“Hello, Rudy,” I said in a soft voice so not to frighten him.
Rudy eyeballed me but didn’t respond. Instead, he puffed out his furry cheeks as if to say, “I don’t say hello to strangers. What do you take me for?”
Rudy was always an independent cat, even as a kitten. Once in a while, Rudy would chase dots of light, but would rarely use a scratchpad or chase a fake mouse around.
As Rudy grew older, he became even moodier and more territorial and, at times, aggressive toward those who moved into his space.
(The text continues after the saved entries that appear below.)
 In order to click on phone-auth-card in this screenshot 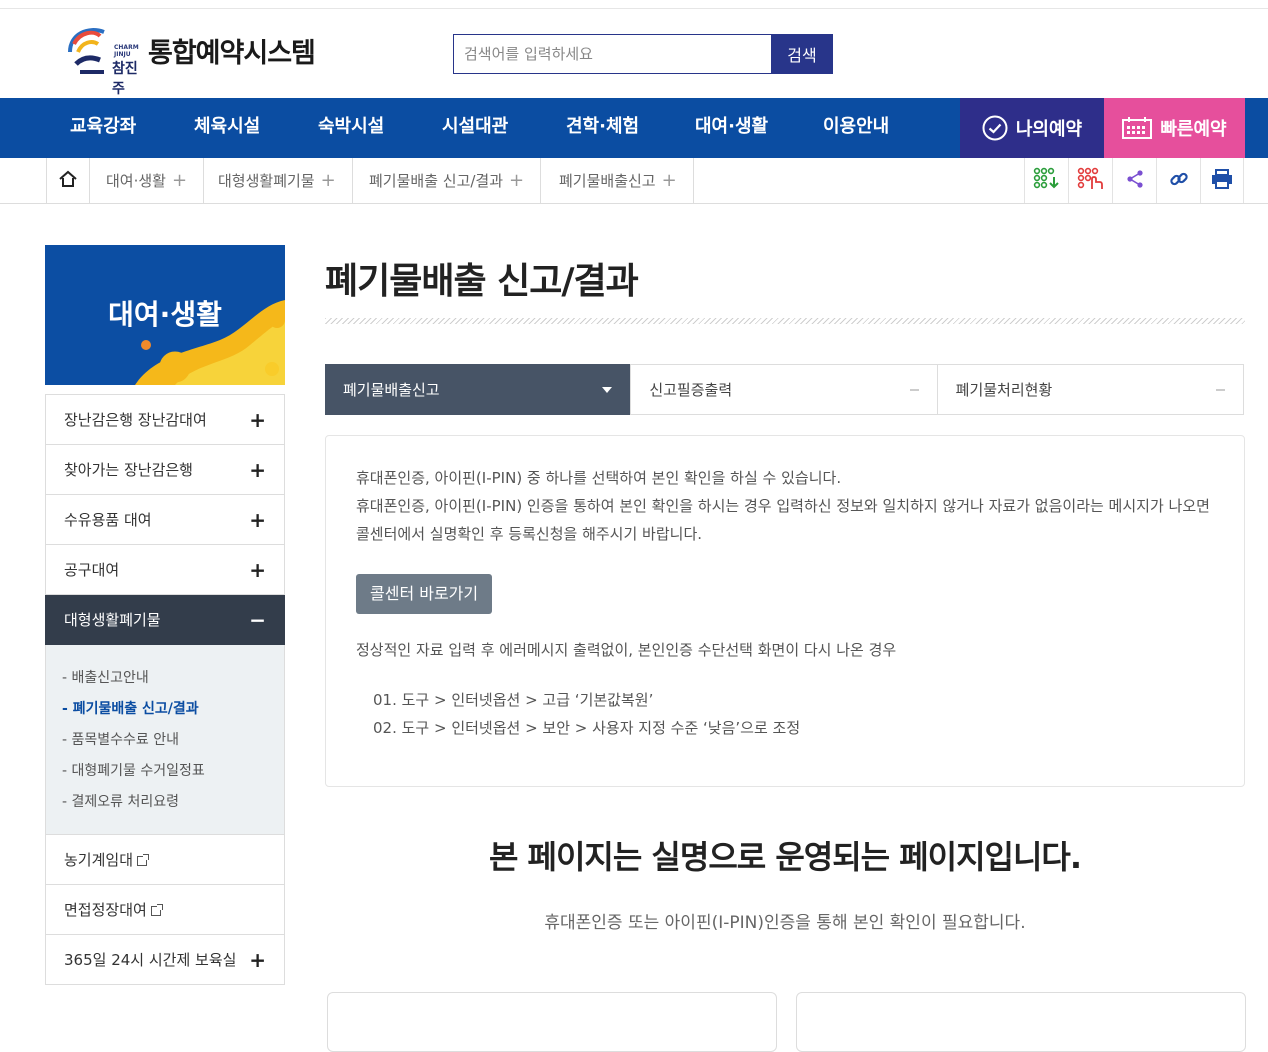, I will do `click(552, 1022)`.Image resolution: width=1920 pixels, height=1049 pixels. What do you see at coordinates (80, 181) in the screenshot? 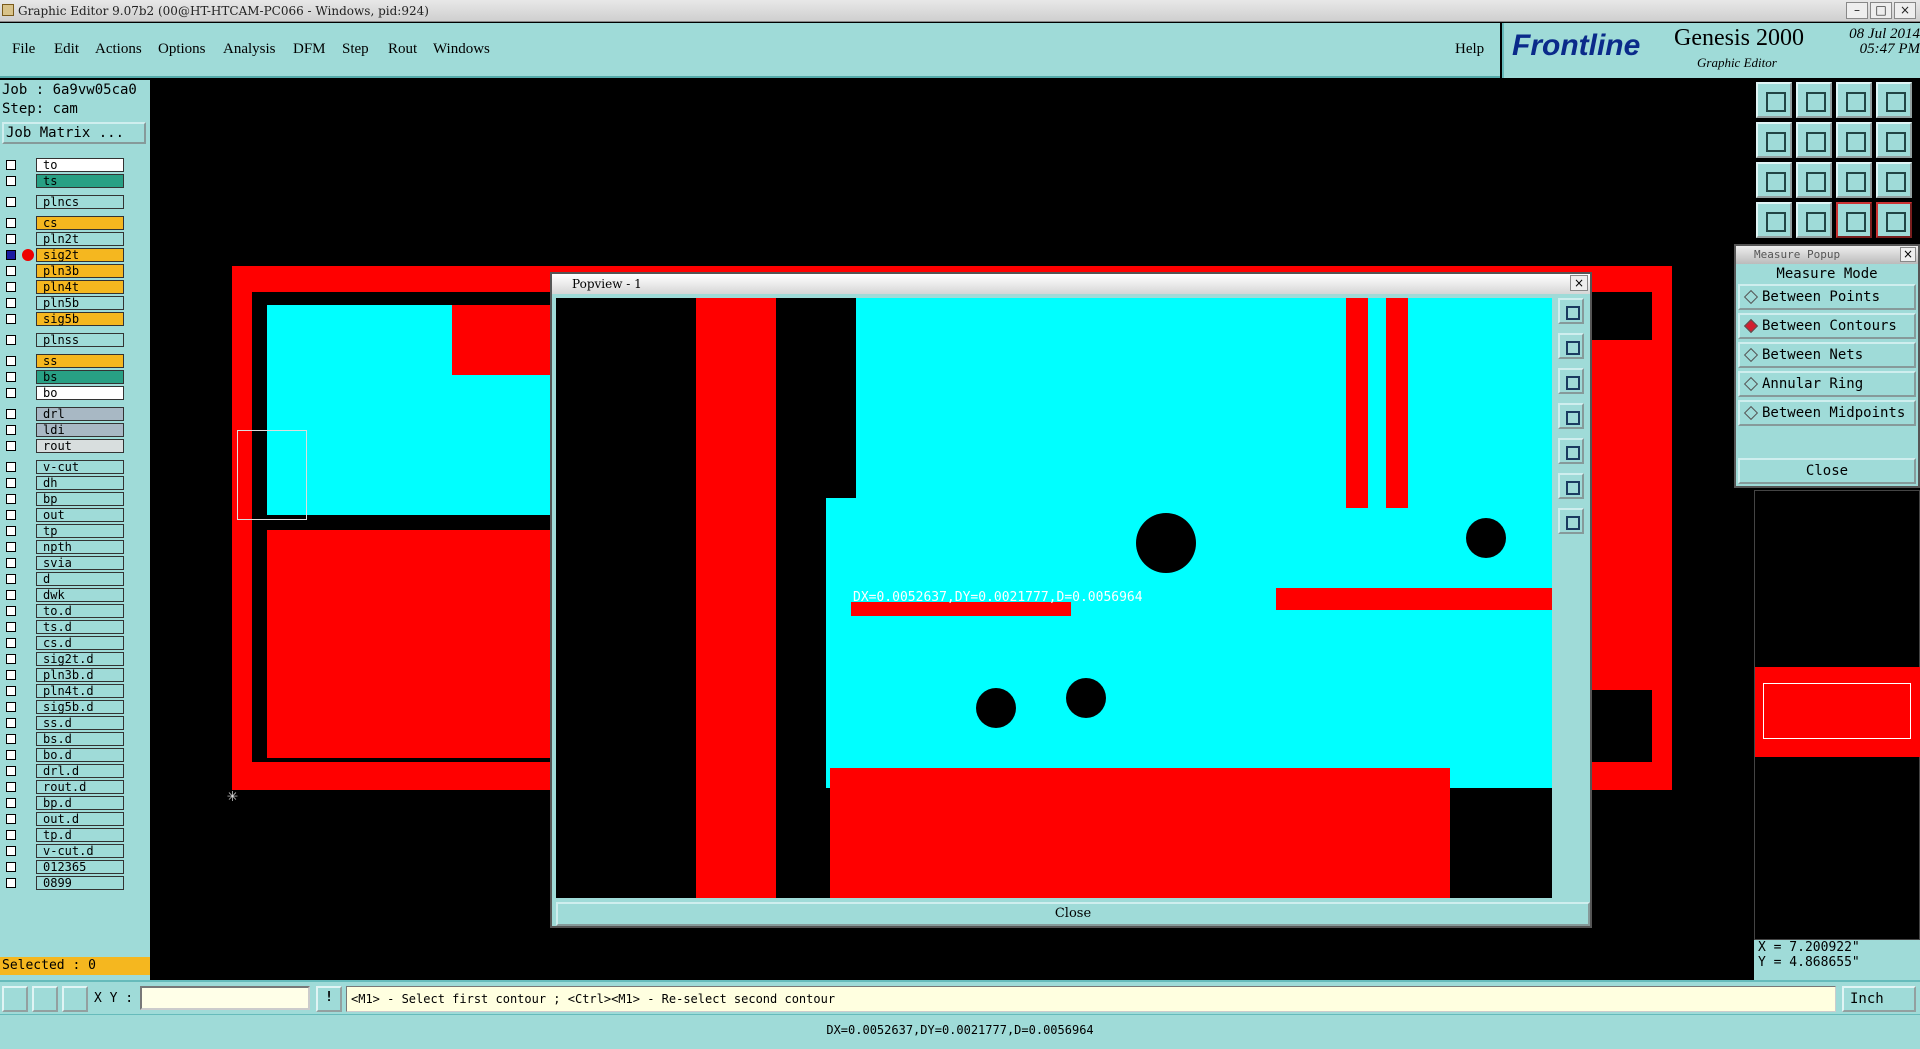
I see `layer-name: ts` at bounding box center [80, 181].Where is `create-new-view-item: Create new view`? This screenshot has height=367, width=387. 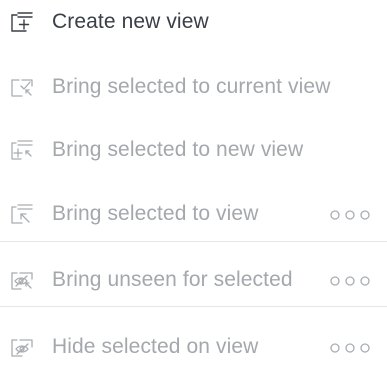 create-new-view-item: Create new view is located at coordinates (194, 22).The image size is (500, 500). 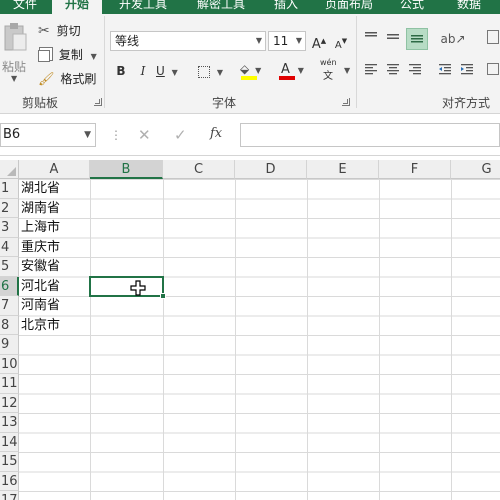 I want to click on align-center-button, so click(x=393, y=71). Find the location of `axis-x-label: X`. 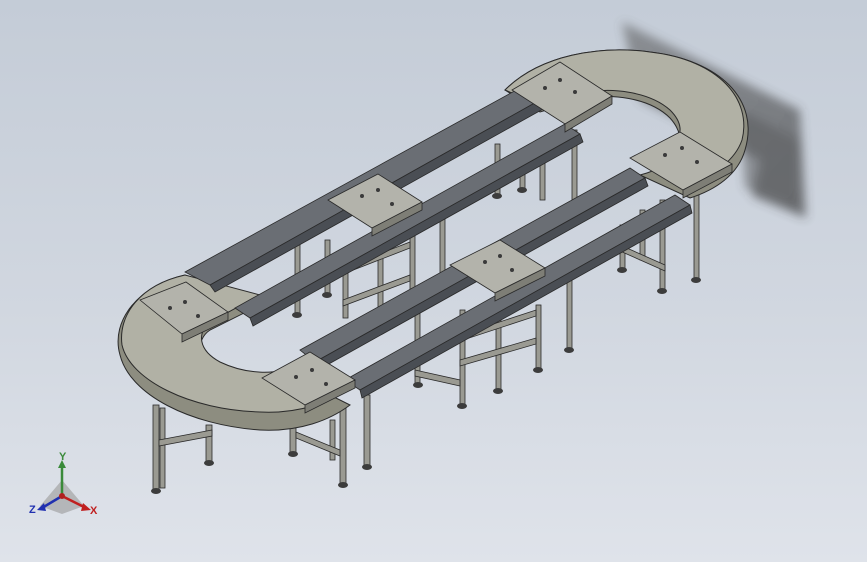

axis-x-label: X is located at coordinates (94, 511). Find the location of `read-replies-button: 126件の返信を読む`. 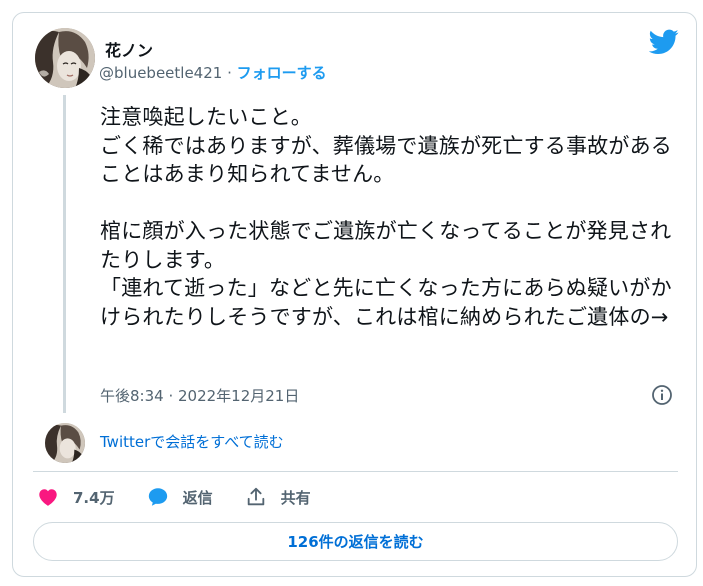

read-replies-button: 126件の返信を読む is located at coordinates (356, 542).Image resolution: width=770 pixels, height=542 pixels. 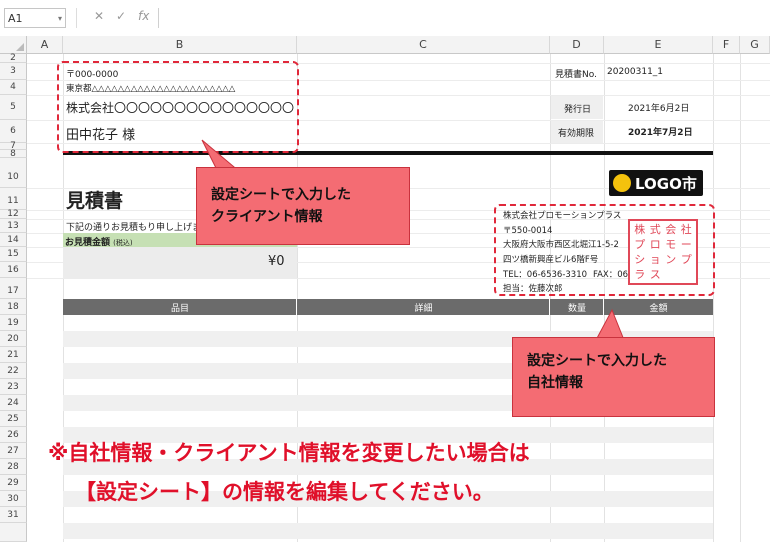 What do you see at coordinates (284, 492) in the screenshot?
I see `notice-line-2: 【設定シート】の情報を編集してください。` at bounding box center [284, 492].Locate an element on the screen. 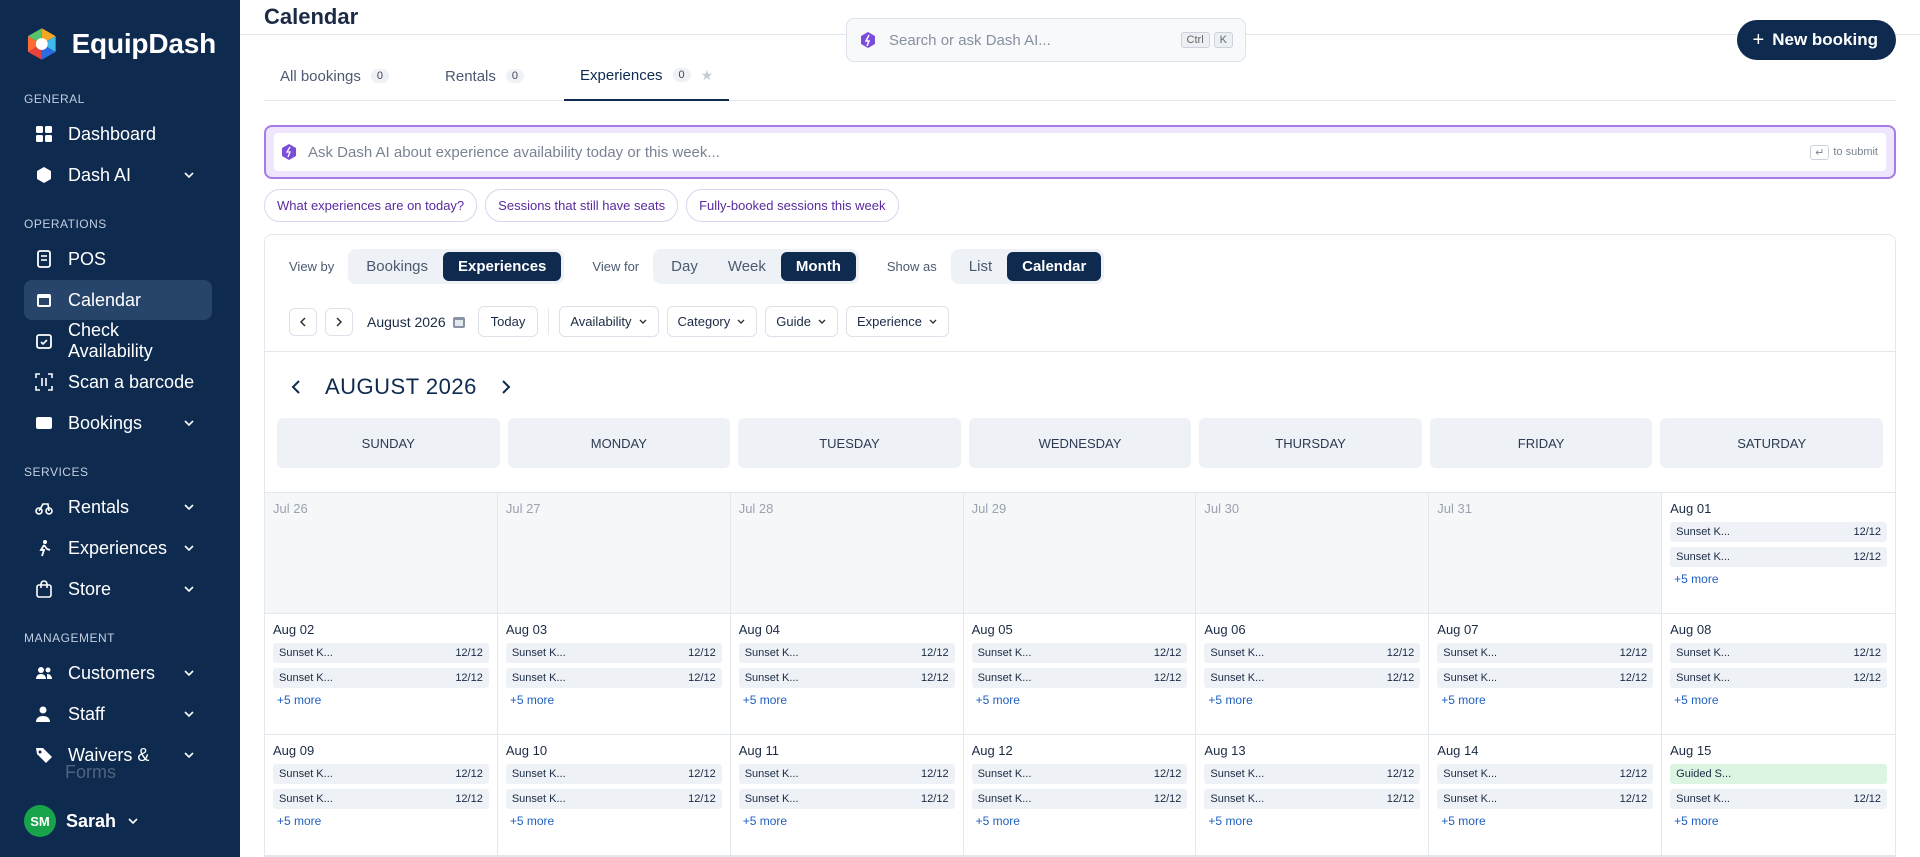 The width and height of the screenshot is (1920, 857). sidebar-item-store: Store is located at coordinates (118, 589).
Rudy never really warmed up to me. He knew that I was Joan’s boyfriend and that she really liked me, but that didn’t make any difference. He seemed to despise all men and especially those who took Joan’s attention away from him.
I wouldn’t have minded if Rudy just avoided me when I came over, but he was openly hostile, often hissing and exposing his sharp claws if I looked at him in the wrong way.
Seeing my discomfort, Joan suggested that I buy Rudy some liver-flavored cat treats and give Rudy some each time I came over her apartment.
So at each visit, I would spread a few cat treats on the floor and watch Rudy snap them up. I would not expect any affection from him nor move into his space. In return, he did not stick his butt in my face or hiss at me. I did this for a month, and it seemed that the two of us came to a mutual understanding.